This section presents the various modal data used in the preparation of the freight mode choice dataset.
To obtain the distances and transit times by truck for each shipment in the CFS data, the team obtained the HERE data, which was generously provided by the Caliper corporation. The HERE data contain layers with distances and transit times for the entire US highway and street network, along with additional geographic information such as ZIP codes, census tracts, counties, cities and states (HERE 2018). The final maps from the HERE data were processed by the Caliper corporation and provided to the RPI team in GIS format. The team post-processed the HERE data to obtain distances and transit times between all ZIP codes in the entire US.
Truck distances and transit times were calculated assuming each shipment by truck follows the shortest path from origin ZIP code to destination ZIP code. The output included origin ZIP code, destination ZIP code, truck transit time (in minutes), truck distance (in miles). Truck rates were calculated based on an updated version of the model presented in Holguín-Veras and Brom (2008), which estimates truck direct cost in dollars for a shipment as a function of the distance and time travelled. The finalized truck distances, transit times and costs were merged with the CFS-LBD dataset by matching the ZIP-ZIP OD pairs between the CFS-LBD data and the transit time and distance matrices.
Thanks to the assistance of the Federal Railroad Administration (FRA), the team secured access to the confidential 2012 Waybill Sample, a stratified sample of carload waybills collected by the Surface Transportation Board (STB).
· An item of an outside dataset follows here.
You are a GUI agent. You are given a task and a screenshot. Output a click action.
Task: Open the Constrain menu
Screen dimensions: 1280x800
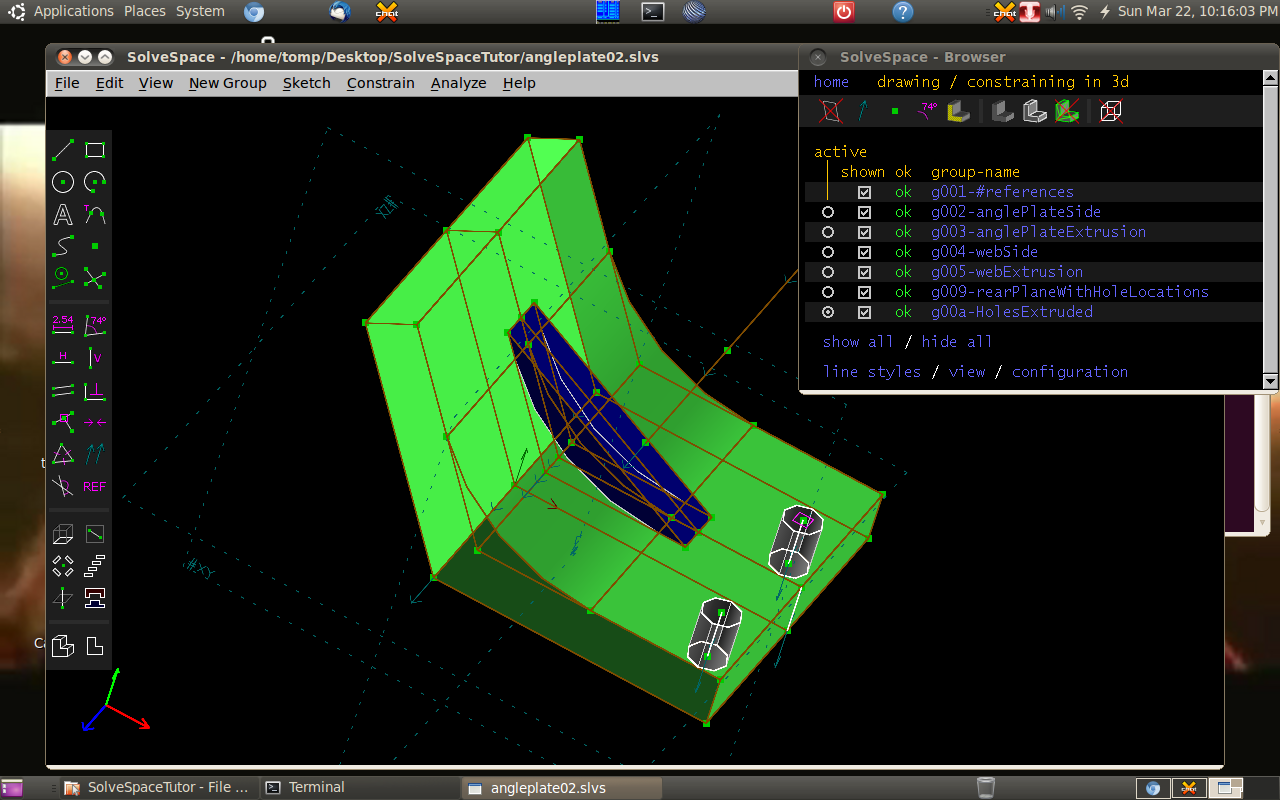[x=380, y=83]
This database contains information on commodity type in Standard Transportation Commodity Code (STCC) codes, shipment size, types of car used, origin-destination information ranging from country and state, up to ZIP code, Freight Station Accounting Codes (FSAC), number of cars, revenue, shipment rate, variable rates, distance (routed, shortest path), and number of transfers.
In addition, the team secured the Federal Railroad Administration (FRA) rail network data, which contain geo-coded information about rail nodes, rail stations (FSAC), and link distances. The network contains information on privately owned freight rail lines in the actual freight network at county and city levels, rail lines are presented with labels that include information on the primary owner of each particular freight rail line. The network data were updated in 2010. The team used these data to produce rail distances between all ZIP codes (nearly 40,000) in the US, assuming the rail takes only the shortest paths, and a drayage by road to the closest rail station. The transit times were estimated for various commodities assuming an average waiting time of 24 hours for each transfer. These rates, distances, and transit times by rail between all ZIP codes in the US are incorporated in the freight mode choice modeling process. Since the commodity types are defined differently by CFS (use SCTG), and Waybill (STCC), a conversion matrix between SCTG and STCC was used to obtain the rail distances, transit times, and rates for each shipment in the CFS data.